**Required work**: Write out the records below exactly as they appear, skipping each picture.

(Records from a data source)
########################################

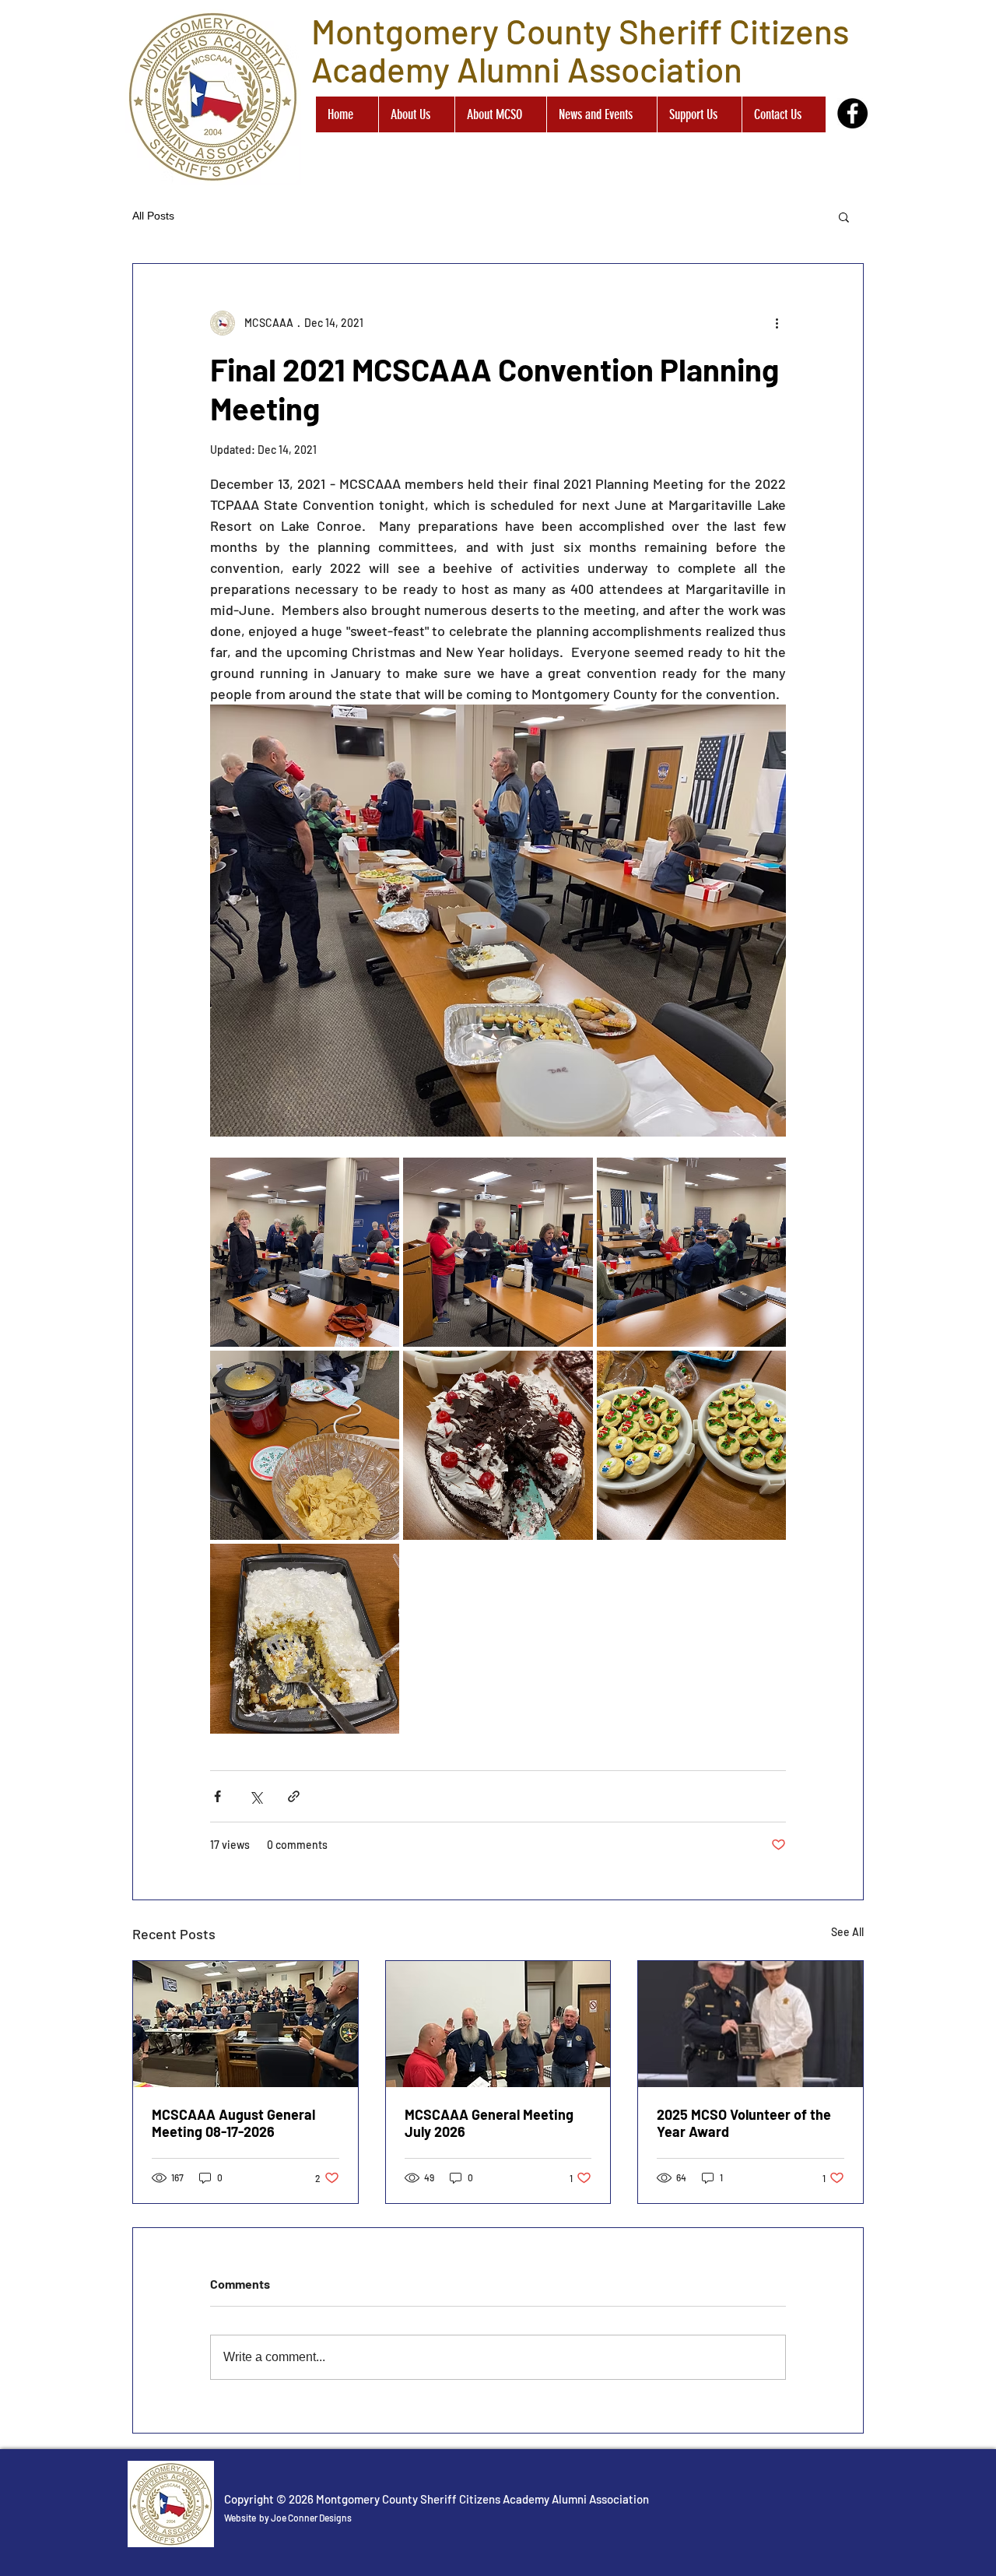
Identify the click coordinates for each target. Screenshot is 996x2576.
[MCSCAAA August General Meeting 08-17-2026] (245, 2024)
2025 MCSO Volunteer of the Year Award (744, 2123)
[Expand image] (304, 1252)
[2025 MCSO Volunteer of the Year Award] (750, 2024)
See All (847, 1931)
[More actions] (776, 323)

########################################

**Response to this exercise**:
Identify the click coordinates for each target. Screenshot is 996x2576.
[MCSCAAA August General Meeting 08-17-2026] (245, 2024)
2025 MCSO Volunteer of the Year Award (744, 2123)
[Expand image] (304, 1252)
[2025 MCSO Volunteer of the Year Award] (750, 2024)
See All (847, 1931)
[More actions] (776, 323)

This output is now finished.